For longtime donors and McLean National Council members Pat and Jim Poitras, supporting new discoveries in psychiatry has been a common thread in their philanthropy. That is why they have, for many years, invested in research at McLean Hospital.
Their most recent gift to McLean—and largest at $4 million—established the Patricia and James Poitras Endowed Chair in Psychiatry at McLean Hospital. Thanks to the Poitrases’ generosity, McLean was able to recruit a stellar chief scientific officer, world-renowned clinician-researcher Kerry Ressler, MD, PhD, who will succeed Joseph Coyle, MD, in this important role.
Ressler is an expert in fear-based disorders whose research examines how fear works in the mammalian brain on cellular and molecular levels, informing the treatment and prevention of disorders such as post-traumatic stress disorder (PTSD).
“We have often thought that the people you recruit to an institution are crucial,” said Pat. “It sounds obvious, but it is a very competitive environment, and there are many institutions interested in candidates like Dr. Ressler. This opportunity was exciting for us because we knew that endowing the chair would greatly increase the probability that he would come to McLean.”
Ressler is currently a Howard Hughes Medical Institute investigator and professor of psychiatry and behavioral sciences in the Yerkes Research Center of Emory University, as well as a member of the Institute of Medicine and chair of the Scientific Council of the Anxiety and Depression Association of America. He has also been very involved in training physician scientists as the current director of Emory’s MD/PhD program. Thus, he will bring a tremendous amount of scientific, clinical and training experience when he assumes his new role at McLean next August.

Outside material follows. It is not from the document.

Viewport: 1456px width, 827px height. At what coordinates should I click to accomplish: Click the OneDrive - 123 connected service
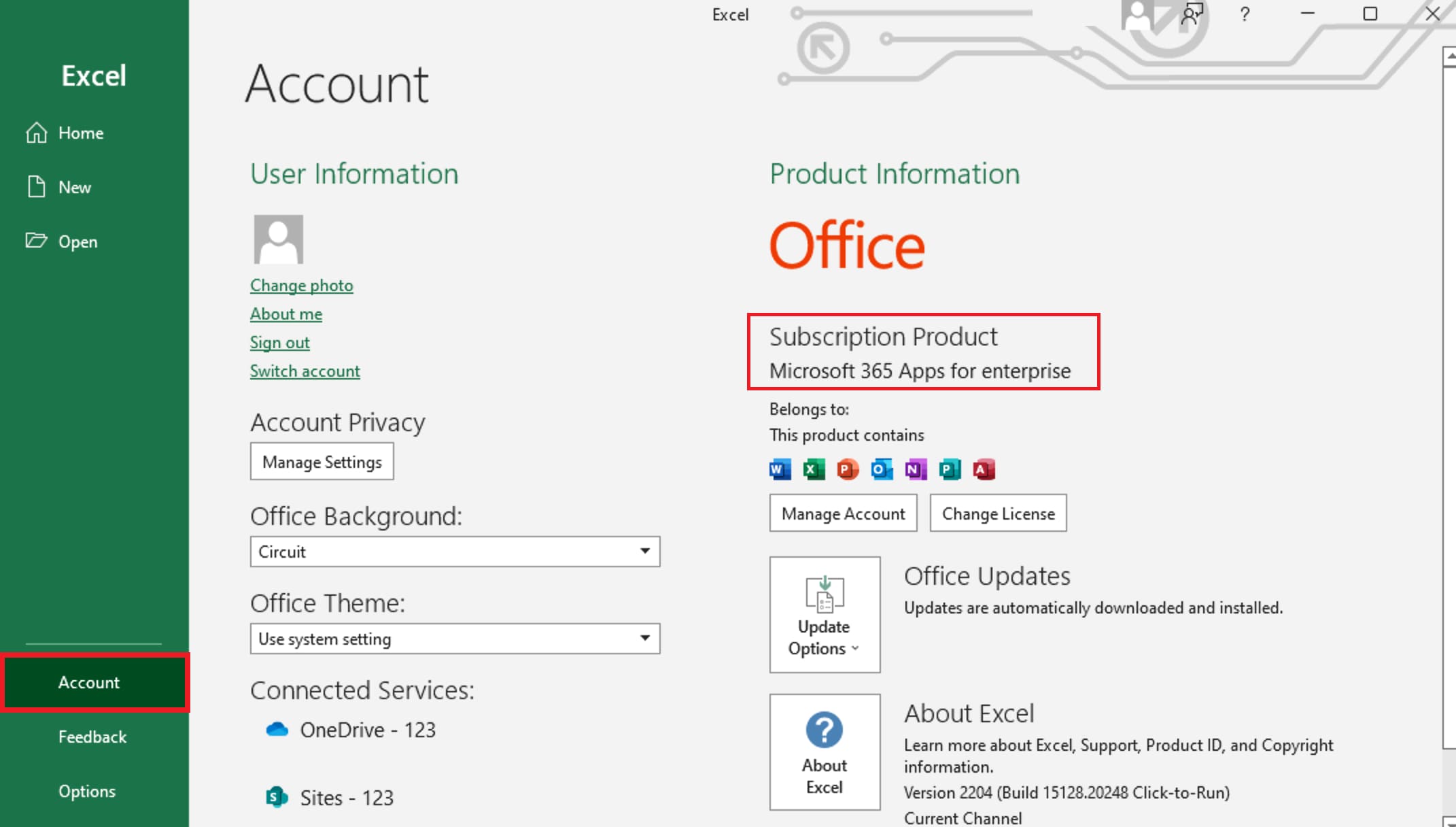367,730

As chief scientific officer at McLean, Ressler will oversee the hospital’s comprehensive research enterprise, enhancing the breadth and depth of the scientific portfolio, promoting research collaborations, and advancing a vision for improved lab facilities.
“Dr. Ressler is unique in that he is both an outstanding neuroscientist and trained as a clinical psychiatrist. He bridges both worlds to come up with creative and powerful scientific insights about the genetics and epigenetics of anxiety disorders like PTSD,” said Coyle.

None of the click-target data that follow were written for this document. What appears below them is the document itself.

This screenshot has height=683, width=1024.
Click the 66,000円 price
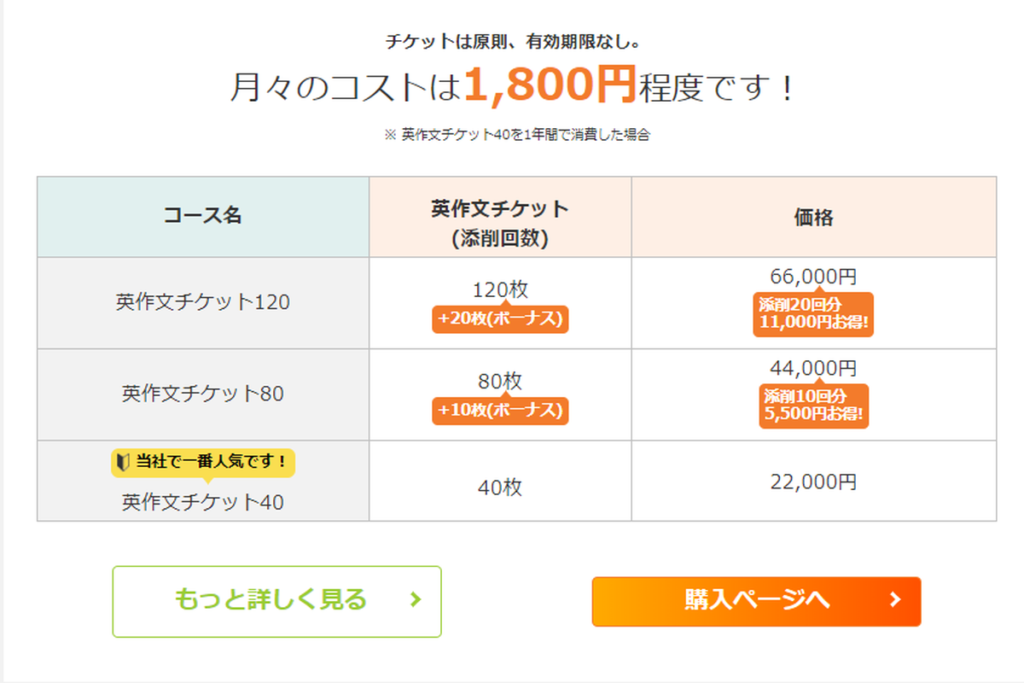coord(813,277)
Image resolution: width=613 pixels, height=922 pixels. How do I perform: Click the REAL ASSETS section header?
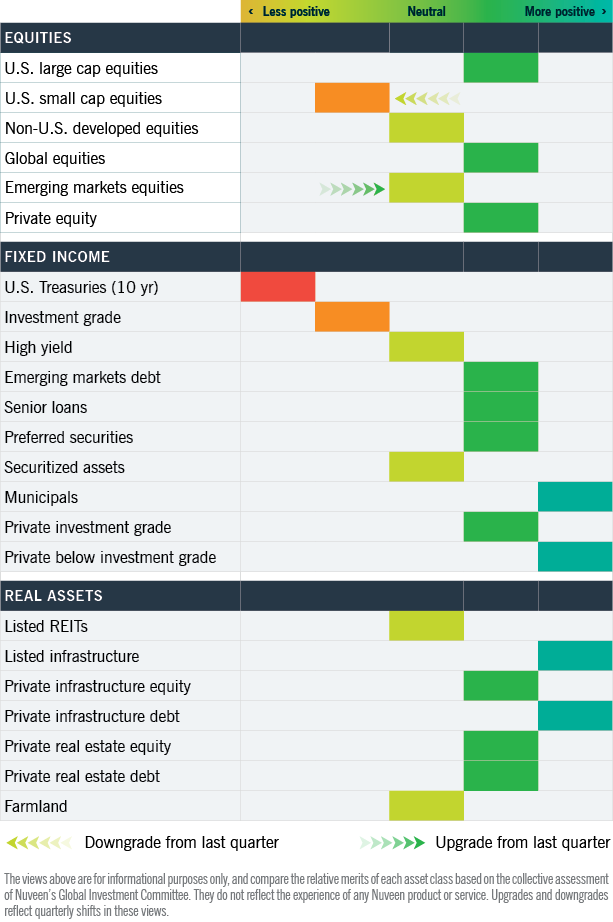(x=54, y=596)
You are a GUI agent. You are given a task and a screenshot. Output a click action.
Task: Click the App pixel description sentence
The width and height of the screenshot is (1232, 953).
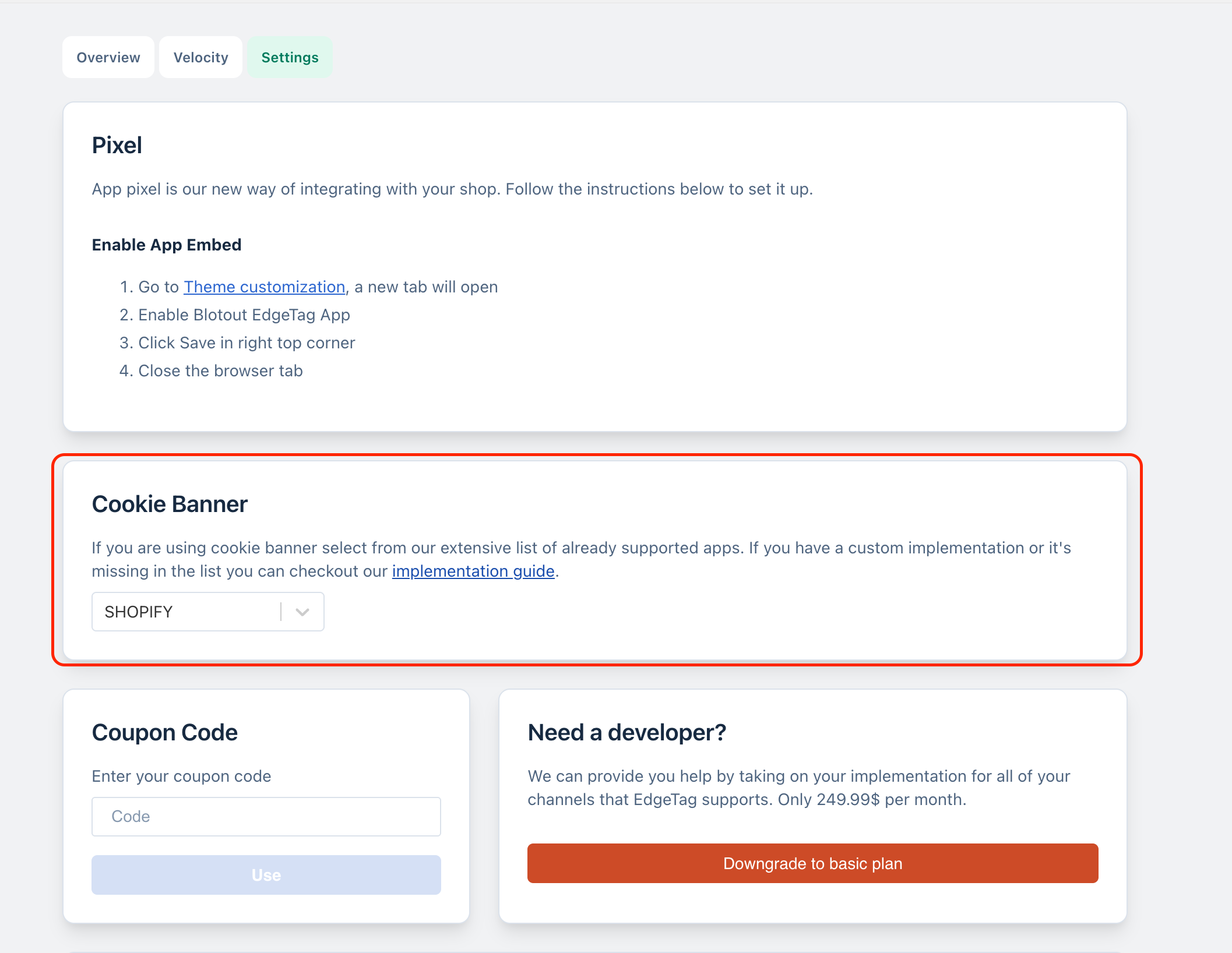click(452, 189)
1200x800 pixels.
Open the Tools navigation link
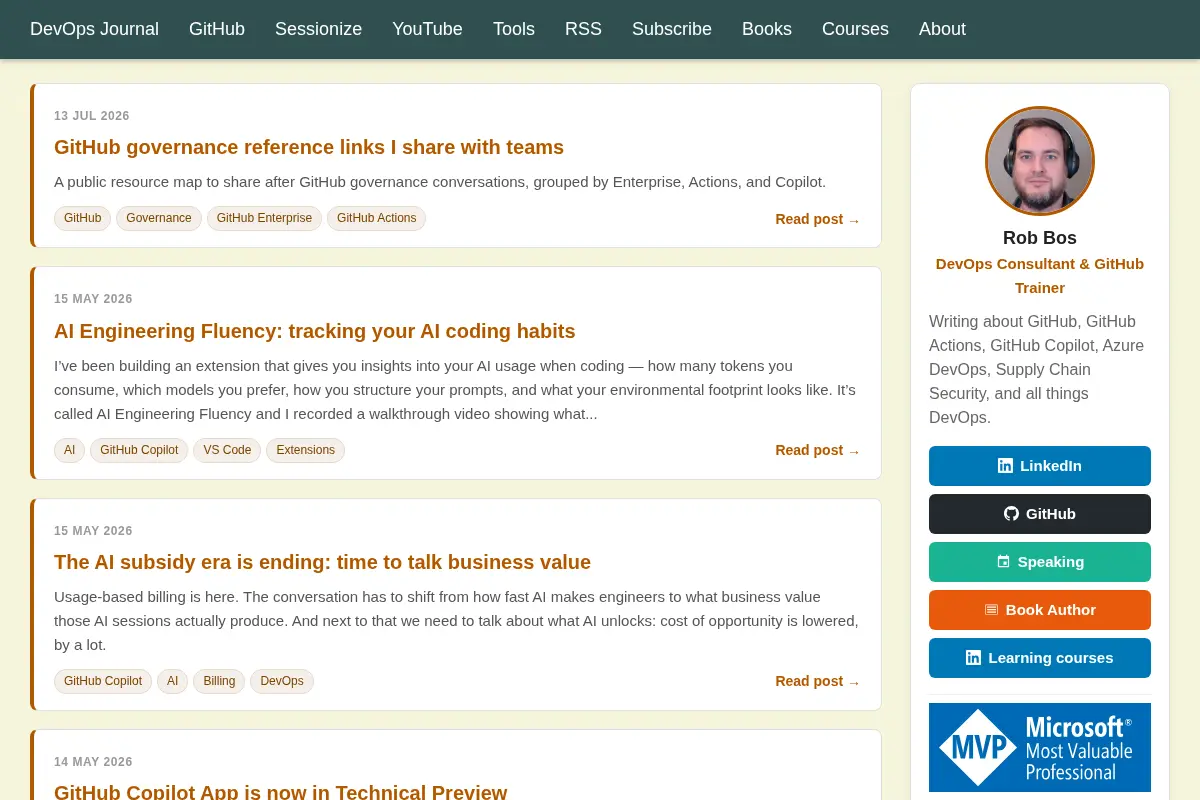(514, 29)
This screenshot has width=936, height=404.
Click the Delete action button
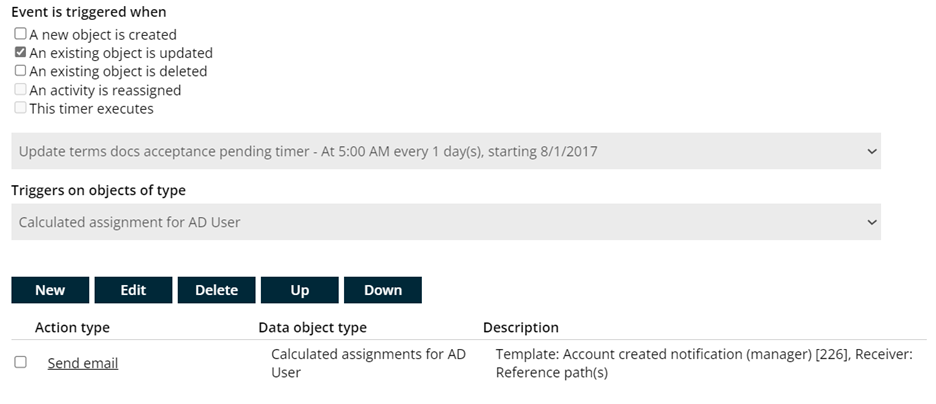click(216, 290)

What drew Ressler to McLean was the opportunity to be part of the “best clinical psychiatric program in the country, and probably the world, and its outstanding, cutting-edge research program,” he said. The fact that McLean’s basic and clinical research takes place on the same campus as its treatment programs—unlike many other research operations—was another huge draw. “I’ve spent my career doing translational research, from bench to bedside and back again. I see my charge at McLean as fostering further translation by helping the clinicians intersect with the basic scientists and vice versa,” said Ressler.
Taken a step further, discoveries made in one area of brain disorders often inform others, sometimes even the entire field. This notion was compelling to the Poitrases, along with the idea that, from an administrative perspective, the chief scientific officer position is essential. “Having someone like Dr. Ressler who is responsible for institution-wide research is important to the coordination, direction and focus of the overall operation,” said Jim.

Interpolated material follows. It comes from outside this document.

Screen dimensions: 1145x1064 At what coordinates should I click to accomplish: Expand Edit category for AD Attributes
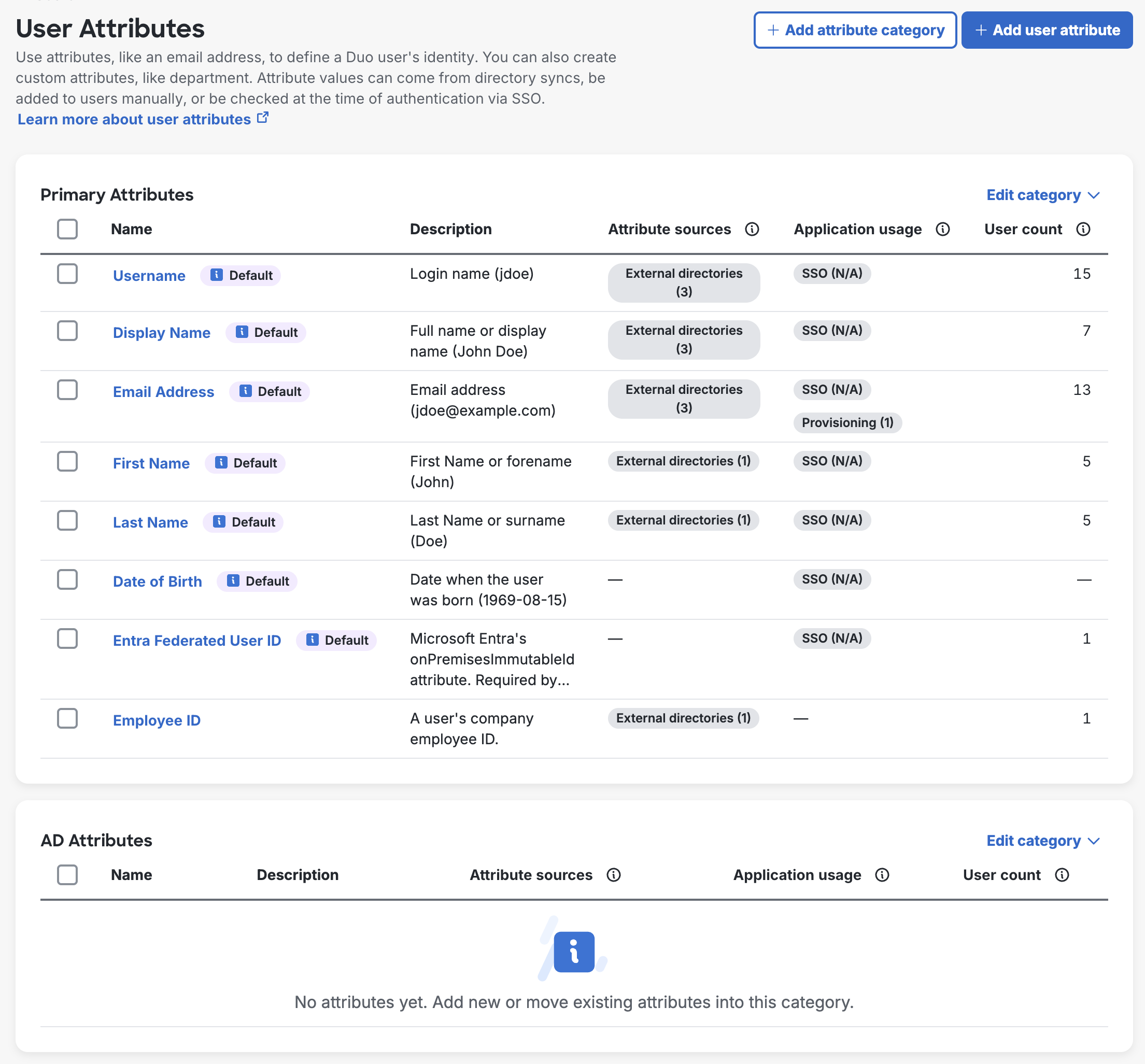(x=1043, y=841)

The Poitrases’ gift comes at a critical juncture for McLean, with the fields of neuroscience and psychiatric genetics exploding, according to Scott L. Rauch, MD, McLean’s president and psychiatrist in chief and Rose-Marie and Eijk van Otterloo Chair of Psychiatry. “McLean has a 200-year commitment to improving the quality of care for those with mental illness through neuroscientific discoveries,” he said. “The Poitrases’ tremendous gift helps us build on that incredible legacy.”